- [WHAT THE TASK REQUIRES]:
Render everything in the listing below, from its start down to the line containing "pen-illustration is located", as a two-column CSV with the columns request and answer, one row per pair. Quote each field, turn line breaks into spaces, and leave the pictures out.

- [DATA IN THIS EXERCISE]:

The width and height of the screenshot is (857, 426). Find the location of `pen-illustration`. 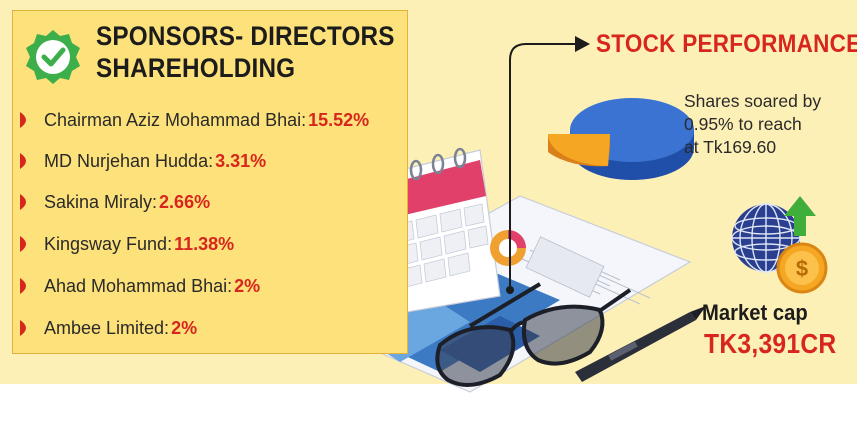

pen-illustration is located at coordinates (640, 344).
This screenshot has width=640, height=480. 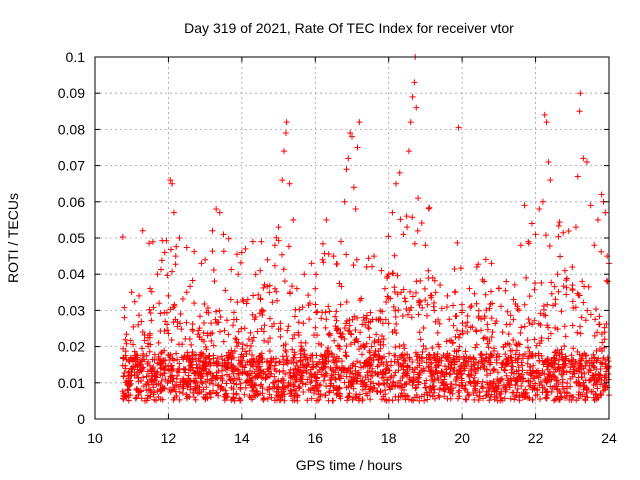 What do you see at coordinates (536, 438) in the screenshot?
I see `x-tick-label: 22` at bounding box center [536, 438].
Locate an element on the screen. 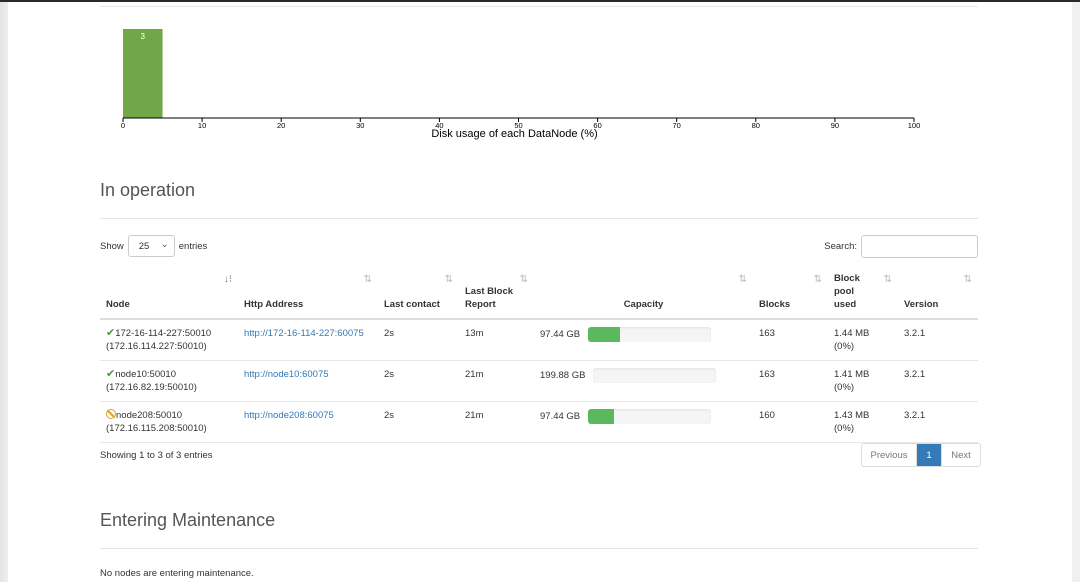 Image resolution: width=1080 pixels, height=582 pixels. pagination: Previous 1 Next is located at coordinates (921, 455).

- [OUTPUT]:
request,answer
"The width and height of the screenshot is (857, 426). Find the location of `pen-illustration`.","pen-illustration is located at coordinates (640, 344)."